▸ **SELECTED EXCERPT**:
····················
ORDER ON TARIFF FILING

 

(Issued July 8, 2013)

 

  1.                On February 8, 2013, as amended on May 9, 2013, the New York Independent System Operator, Inc. (NYISO) submitted proposed revisions to its Market Administration and Control Area Services Tariff (Services Tariff) to modify the calculation of Locational Based Marginal Pricing (LBMPs) during periods of scarcity when NYISO has called upon market participants that have provided Special Case Resources (SCR) and those enrolled in the Emergency Demand Response Program (EDRP) to reduce their load to manage reliability issues.  As discussed below, we accept NYISO’s proposed tariff revisions effective July 8, 2013.

Background

  1.                NYISO states that section 17.1.2 of the Services Tariff currently requires that LBMPs reflect the cost of SCR and EDRP Resources (known as “scarcity pricing”) when such resources are called upon to resolve reliability issues and, but for their load reduction, NYISO would have experienced a regional or statewide shortage in certain Operating reserves products.  The current Services Tariff provides that scarcity pricing is used to calculate LBMPs for all buses and Load Zones East of Central-East[1] if SCR/EDRP resources were called only in the area East of Central-East and, but for their load reduction “Available Reserves”[2] East of Central-East would have been insufficient to meet the Eastern 10-minute Operating Reserves requirement.  Currently, if SCR/EDRP are called in other load zones, or if called state-wide, scarcity pricing is used state-wide if Available Reserves are insufficient to meet the total 30-minute Operating Reserve requirement.  The Services Tariff requires LBMPs to reflect either the offer price of SCR/EDRP resources that are called or $500/MWh if NYISO determines that it would have experienced a regional or statewide shortage in certain Operating Reserves products.  Scarcity pricing is currently not triggered for reliability situations requiring localized load reductions as long as available reserves either East of Central-East or statewide are sufficient to maintain specified Operating Reserves requirements.  Thus, NYISO states that, under the current tariff, only a shortage in available reserves as measured across a broad region will allow the bid-cost of reliability-necessary SCR resources to be reflected in LBMPs.
····················
▸ **RECORD EXCERPTS**:
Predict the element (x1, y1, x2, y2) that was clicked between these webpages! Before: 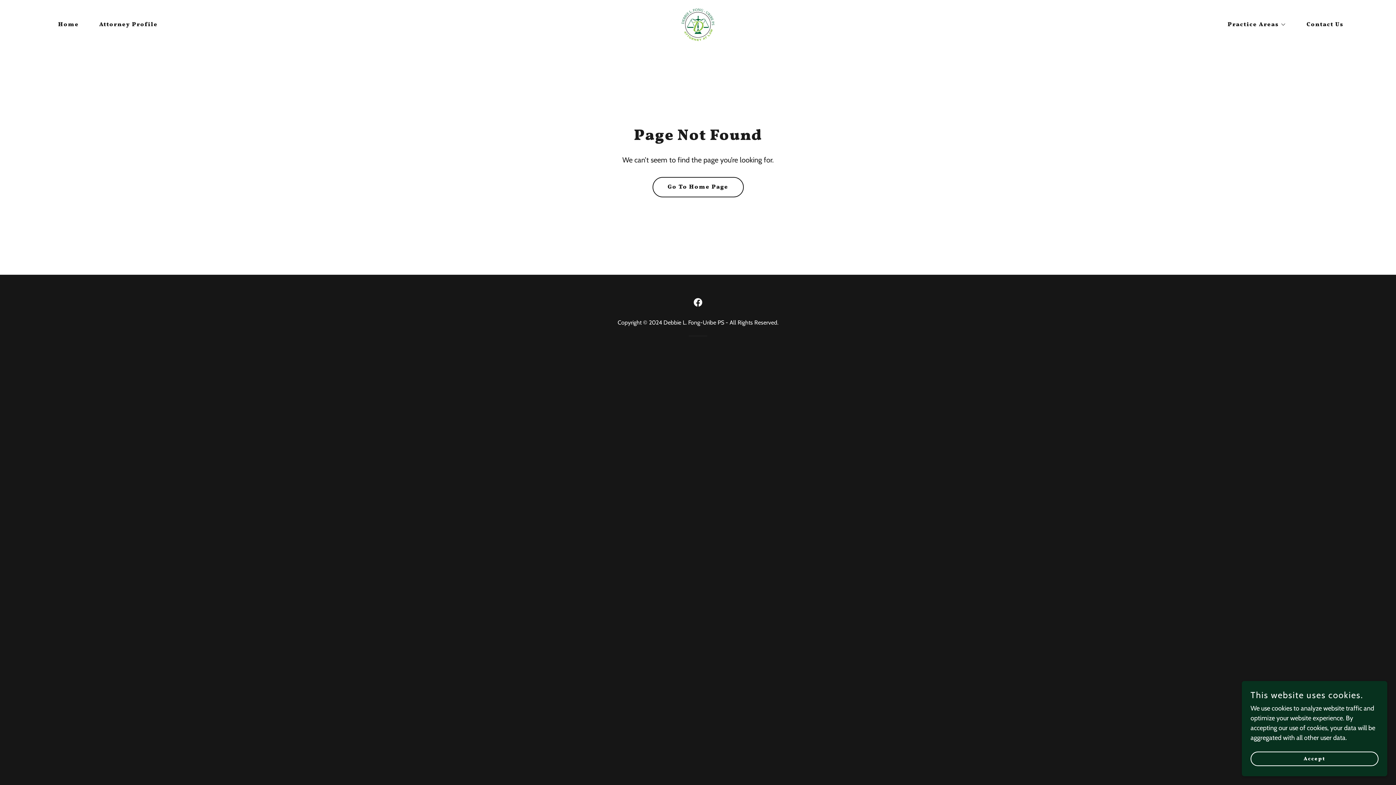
····················
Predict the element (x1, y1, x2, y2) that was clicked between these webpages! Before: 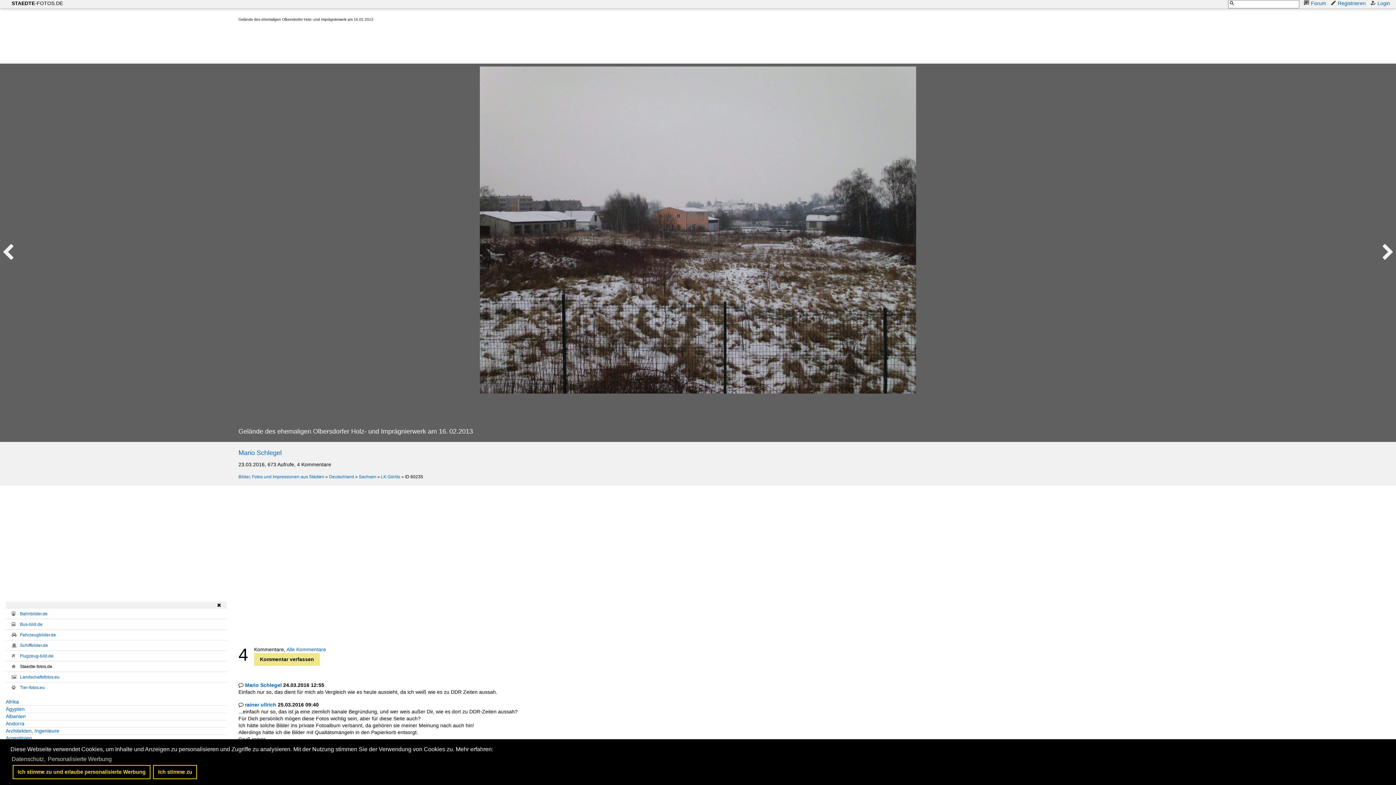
····················
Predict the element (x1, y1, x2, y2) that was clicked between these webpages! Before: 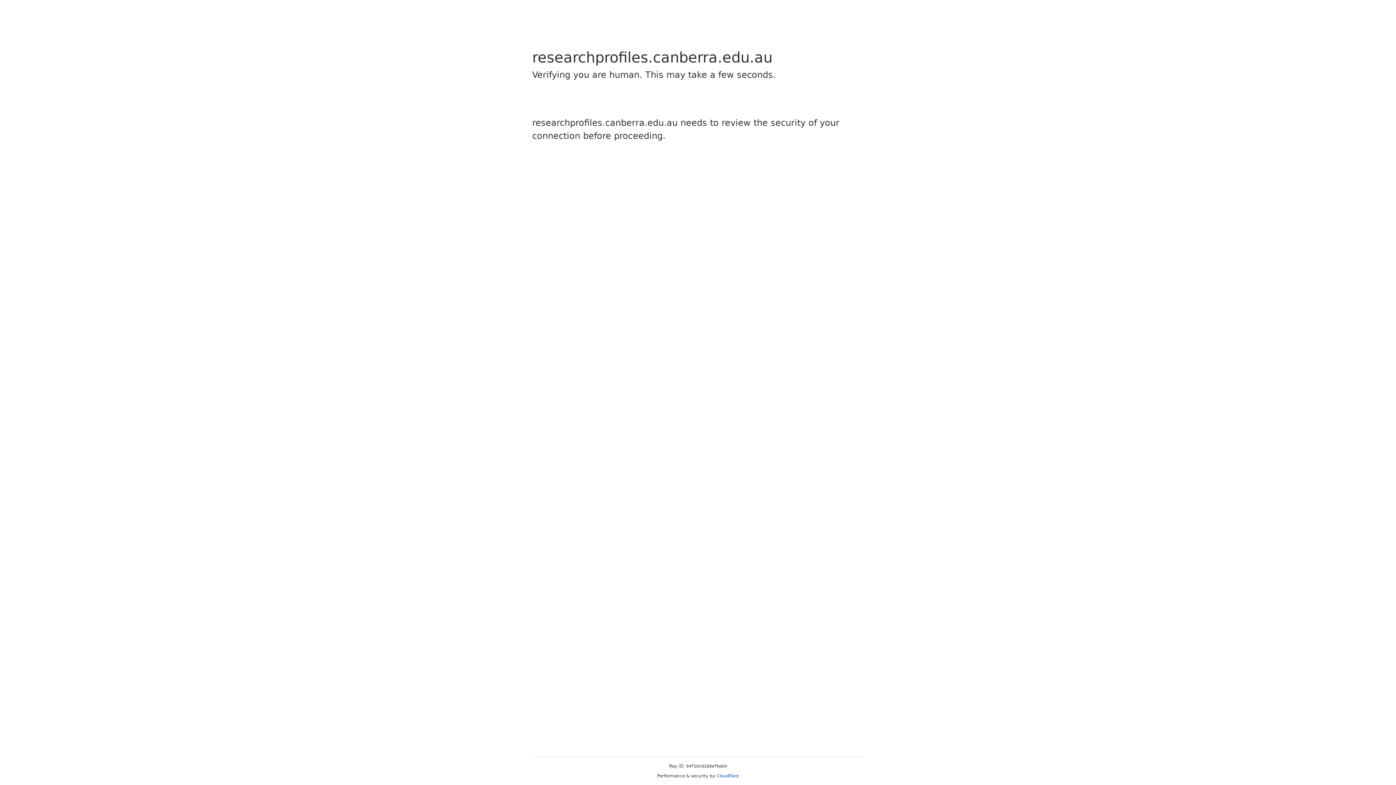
····················
Could you write the next part of the order on NYISO's scarcity-pricing tariff filing, picking up right after its last sentence?

▸ **EXPECTED ANSWER**:
  2.                On February 8, 2013, NYISO submitted proposed revisions to its Services Tariff to ensure that scarcity pricing is invoked when localized as well as broader security conditions occurOn April 9, 2013, the Commission notified NYISO that its February 8, 2013 filing was deficient and directed NYISO to provide additional information (Deficiency Letter).  On May 9, 2013, NYISO submitted its response to the Deficiency Letter and included further proposed revisions to the Services Tariff, including retraction of certain changes proposed in its February 8, 2013 filing.  NYISO requests an effective date of July 8, 2013, to allow it to implement these revisions during the major portion of the summer months but also requests Commission action by July 1, 2013, to provide market participants a one-week notice of the new rules.

NYISO’s Proposal, as Modified

  1.                In its February 8, 2013 filing, NYISO states that the current tariff rules are insufficient insofar as available reserves over a broad region may mask a more localized scarcity where, but for the SCR/EDRP resources, available reserves would have been insufficient.  As specified in more detail below, NYISO proposes revisions to the real-time LBMP calculation procedures of section 17.1.2 of the Services Tariff to apply scarcity priced LBMPs only in load zones where a reliability need required the assistance of SCR and EDRP resources and available reserves in those load zones would have been insufficient to resolve the reliability need without them.  NYISO also proposes, as discussed below, to modify the definition of available reserves to better align the definition with NYISO’s pricing and scheduling systems.[3]  NYISO states that the net effect of these changes is to reflect scarcity in energy prices when SCR and EDRP resources are activated for reliability reasons. Additionally, as discussed below, NYISO proposes to continue to use a single region-wide price for each operating reserves and regulation product and to reflect scarcity in the calculation of the opportunity costs of reserves if Available Reserves throughout the reserves region would be insufficient to maintain reliability without calling SCR/EDRPs.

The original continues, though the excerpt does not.